Plain Love (, Mandarin: qíng nóng dà dì, Cantonese: ching nung daai dei, "Everlasting Earth") was a television drama series produced by TVB. The series takes place in Republican China, focusing on the lives and trials of a servant family. The series was released overseas in 1994 before broadcasting on TVB Jade in 1995.

Plot 
The Kwan family are powerful and wealthy landowners of a village in Dunggun who tenant out their land to local farmers in return for crops. Their family consists of two elder sons, a daughter and a youngest son.

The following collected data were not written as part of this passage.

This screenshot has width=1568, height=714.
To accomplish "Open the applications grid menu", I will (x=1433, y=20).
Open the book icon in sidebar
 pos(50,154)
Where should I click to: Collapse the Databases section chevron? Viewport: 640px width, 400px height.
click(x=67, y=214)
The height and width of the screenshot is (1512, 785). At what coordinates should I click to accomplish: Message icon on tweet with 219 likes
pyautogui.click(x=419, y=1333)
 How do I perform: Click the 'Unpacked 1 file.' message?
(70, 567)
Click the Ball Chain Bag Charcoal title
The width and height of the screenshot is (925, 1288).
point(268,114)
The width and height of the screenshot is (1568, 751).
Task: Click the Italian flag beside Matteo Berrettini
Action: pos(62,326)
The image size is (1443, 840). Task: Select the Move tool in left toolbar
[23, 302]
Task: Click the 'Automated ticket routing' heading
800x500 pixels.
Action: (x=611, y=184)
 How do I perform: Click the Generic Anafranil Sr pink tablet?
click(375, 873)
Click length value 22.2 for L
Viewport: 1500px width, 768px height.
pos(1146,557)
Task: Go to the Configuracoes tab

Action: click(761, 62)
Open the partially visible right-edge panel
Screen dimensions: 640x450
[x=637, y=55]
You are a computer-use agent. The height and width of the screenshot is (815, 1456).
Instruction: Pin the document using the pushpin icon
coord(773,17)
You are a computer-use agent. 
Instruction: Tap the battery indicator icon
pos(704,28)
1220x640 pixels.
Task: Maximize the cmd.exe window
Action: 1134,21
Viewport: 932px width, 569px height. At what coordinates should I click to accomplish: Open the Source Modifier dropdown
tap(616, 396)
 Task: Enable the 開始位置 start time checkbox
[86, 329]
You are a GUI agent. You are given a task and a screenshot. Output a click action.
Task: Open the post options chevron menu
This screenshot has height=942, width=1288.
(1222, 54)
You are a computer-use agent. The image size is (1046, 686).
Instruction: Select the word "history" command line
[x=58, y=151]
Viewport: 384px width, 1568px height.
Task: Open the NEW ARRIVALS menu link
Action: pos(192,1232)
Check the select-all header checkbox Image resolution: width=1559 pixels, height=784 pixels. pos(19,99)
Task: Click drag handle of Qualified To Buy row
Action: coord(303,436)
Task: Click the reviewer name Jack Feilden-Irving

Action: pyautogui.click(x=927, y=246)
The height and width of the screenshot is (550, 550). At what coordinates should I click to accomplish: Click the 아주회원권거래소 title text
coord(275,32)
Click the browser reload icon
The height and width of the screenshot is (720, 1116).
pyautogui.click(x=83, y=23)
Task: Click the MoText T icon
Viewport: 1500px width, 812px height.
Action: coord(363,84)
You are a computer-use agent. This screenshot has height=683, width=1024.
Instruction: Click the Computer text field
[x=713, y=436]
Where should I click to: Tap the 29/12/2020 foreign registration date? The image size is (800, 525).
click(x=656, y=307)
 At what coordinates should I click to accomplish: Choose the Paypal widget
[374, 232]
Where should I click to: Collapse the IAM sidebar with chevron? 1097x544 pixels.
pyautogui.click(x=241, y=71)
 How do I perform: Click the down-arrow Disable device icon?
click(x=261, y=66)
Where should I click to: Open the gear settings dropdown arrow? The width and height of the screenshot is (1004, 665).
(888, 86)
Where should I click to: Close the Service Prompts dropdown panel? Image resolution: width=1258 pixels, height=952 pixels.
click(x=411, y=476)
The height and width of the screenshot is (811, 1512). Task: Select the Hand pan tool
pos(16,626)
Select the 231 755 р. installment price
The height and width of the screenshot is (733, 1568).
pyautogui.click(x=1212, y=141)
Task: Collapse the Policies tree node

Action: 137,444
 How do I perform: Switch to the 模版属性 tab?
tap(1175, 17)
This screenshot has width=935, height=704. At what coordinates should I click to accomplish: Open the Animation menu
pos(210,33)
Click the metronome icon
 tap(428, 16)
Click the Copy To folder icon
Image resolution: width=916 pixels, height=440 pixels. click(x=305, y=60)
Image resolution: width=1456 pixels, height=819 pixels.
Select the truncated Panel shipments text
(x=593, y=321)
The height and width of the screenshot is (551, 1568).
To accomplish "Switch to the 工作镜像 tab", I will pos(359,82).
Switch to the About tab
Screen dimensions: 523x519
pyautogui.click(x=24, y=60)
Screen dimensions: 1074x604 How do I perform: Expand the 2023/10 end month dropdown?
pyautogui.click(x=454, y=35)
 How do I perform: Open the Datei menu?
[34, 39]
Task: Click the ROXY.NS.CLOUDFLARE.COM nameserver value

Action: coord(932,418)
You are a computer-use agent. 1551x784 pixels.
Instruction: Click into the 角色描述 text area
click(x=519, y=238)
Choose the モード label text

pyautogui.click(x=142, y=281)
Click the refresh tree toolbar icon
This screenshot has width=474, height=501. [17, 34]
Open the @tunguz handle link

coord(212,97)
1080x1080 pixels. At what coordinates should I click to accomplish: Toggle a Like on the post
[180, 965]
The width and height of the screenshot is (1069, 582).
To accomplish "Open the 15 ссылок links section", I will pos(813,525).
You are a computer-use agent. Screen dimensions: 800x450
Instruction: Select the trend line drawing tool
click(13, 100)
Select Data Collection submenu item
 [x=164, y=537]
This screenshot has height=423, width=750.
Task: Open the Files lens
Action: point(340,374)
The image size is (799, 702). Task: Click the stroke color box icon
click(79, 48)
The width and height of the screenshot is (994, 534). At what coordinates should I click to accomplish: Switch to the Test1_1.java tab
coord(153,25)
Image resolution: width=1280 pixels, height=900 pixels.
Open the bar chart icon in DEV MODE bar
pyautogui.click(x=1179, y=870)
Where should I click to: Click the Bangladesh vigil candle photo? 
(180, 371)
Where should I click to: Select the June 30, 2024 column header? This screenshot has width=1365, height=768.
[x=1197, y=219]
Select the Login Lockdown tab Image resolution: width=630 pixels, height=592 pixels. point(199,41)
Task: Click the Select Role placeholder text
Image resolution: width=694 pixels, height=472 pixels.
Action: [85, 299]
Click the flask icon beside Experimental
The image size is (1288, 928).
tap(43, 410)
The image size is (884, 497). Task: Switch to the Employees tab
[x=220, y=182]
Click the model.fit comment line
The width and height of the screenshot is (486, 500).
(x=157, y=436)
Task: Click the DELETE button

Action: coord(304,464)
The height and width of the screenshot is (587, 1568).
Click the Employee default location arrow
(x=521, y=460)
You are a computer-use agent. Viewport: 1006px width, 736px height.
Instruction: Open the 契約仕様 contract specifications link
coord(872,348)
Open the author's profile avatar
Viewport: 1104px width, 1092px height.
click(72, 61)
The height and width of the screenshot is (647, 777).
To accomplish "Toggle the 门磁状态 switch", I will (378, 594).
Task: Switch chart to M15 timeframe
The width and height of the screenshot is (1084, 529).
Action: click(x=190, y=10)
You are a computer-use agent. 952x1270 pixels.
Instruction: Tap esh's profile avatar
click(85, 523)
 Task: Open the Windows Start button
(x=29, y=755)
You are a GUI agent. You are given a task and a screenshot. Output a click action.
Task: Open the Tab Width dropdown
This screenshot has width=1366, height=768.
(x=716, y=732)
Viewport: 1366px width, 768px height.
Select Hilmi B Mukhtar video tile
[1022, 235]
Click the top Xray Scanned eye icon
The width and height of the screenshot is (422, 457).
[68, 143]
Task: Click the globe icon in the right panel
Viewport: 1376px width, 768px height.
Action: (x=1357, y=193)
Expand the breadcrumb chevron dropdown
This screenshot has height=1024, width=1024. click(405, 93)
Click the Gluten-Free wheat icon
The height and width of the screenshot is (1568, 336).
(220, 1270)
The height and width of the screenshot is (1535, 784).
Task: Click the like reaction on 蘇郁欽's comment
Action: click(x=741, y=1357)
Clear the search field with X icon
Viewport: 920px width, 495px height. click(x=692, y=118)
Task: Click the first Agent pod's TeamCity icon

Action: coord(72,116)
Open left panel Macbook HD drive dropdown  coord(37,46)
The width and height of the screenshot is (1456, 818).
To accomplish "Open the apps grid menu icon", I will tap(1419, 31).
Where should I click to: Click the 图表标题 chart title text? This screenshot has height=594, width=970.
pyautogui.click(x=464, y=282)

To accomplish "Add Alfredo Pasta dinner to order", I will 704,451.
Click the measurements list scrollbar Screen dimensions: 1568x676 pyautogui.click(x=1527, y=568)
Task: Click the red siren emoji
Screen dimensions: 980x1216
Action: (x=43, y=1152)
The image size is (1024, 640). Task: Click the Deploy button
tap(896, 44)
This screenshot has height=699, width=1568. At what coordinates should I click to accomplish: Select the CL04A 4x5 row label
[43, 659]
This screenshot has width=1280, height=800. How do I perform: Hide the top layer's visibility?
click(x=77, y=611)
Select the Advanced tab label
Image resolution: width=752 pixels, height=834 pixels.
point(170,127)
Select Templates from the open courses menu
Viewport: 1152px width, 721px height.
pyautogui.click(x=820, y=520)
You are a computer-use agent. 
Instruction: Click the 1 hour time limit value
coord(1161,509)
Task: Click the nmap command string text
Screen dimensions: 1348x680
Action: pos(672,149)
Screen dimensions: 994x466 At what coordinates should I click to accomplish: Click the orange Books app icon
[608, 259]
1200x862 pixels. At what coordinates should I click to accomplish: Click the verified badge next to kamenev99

Lau Ah Choi is an orphan who through a series of unfortunate events ended up as a child bride of the youngest master (4th young master) of the Kwan's. Although, the 4th young mistress in name, Ah Choi is treated as the maid and personal servant to the 4th young master.

Ah Choi grew up to a beautiful and sensible young lady catching the attention of the lecherous eldest young master and studious second young master of the Kwan's.

After Kwan Tin Fook (關天福) attempted to rape Ah Choi. The Kwans notice their second eldest son Kwan Tim Jam (關天蔭) falling in love with her, they sentence her to be drowned in a basket. The ensuing grief drives one of the Fongs to commit suicide.

The villagers than despoil and raid the Kwan household. Noticing Tin Fook running away with his wealth, his relative Kwan Dai Mai (關大米) attacks him, but Tin Fook uses a flowerpot to crush his testicles so that he will escape. After some persuasion, the villagers instead restore the Kwans' household.

As a famine strikes the village, the father of the Fangs was killed as he tries to save his grandson from being snatched off. After some difficulty in the city, the Kwans return to the village. They force Lau Nga Choi (劉亞彩) to marry Fong Shu Gan (方樹根), who is elected as village headman. Shu Gan saves his village from starvation by bringing a cart of rice sacks, and ensues its prosperity.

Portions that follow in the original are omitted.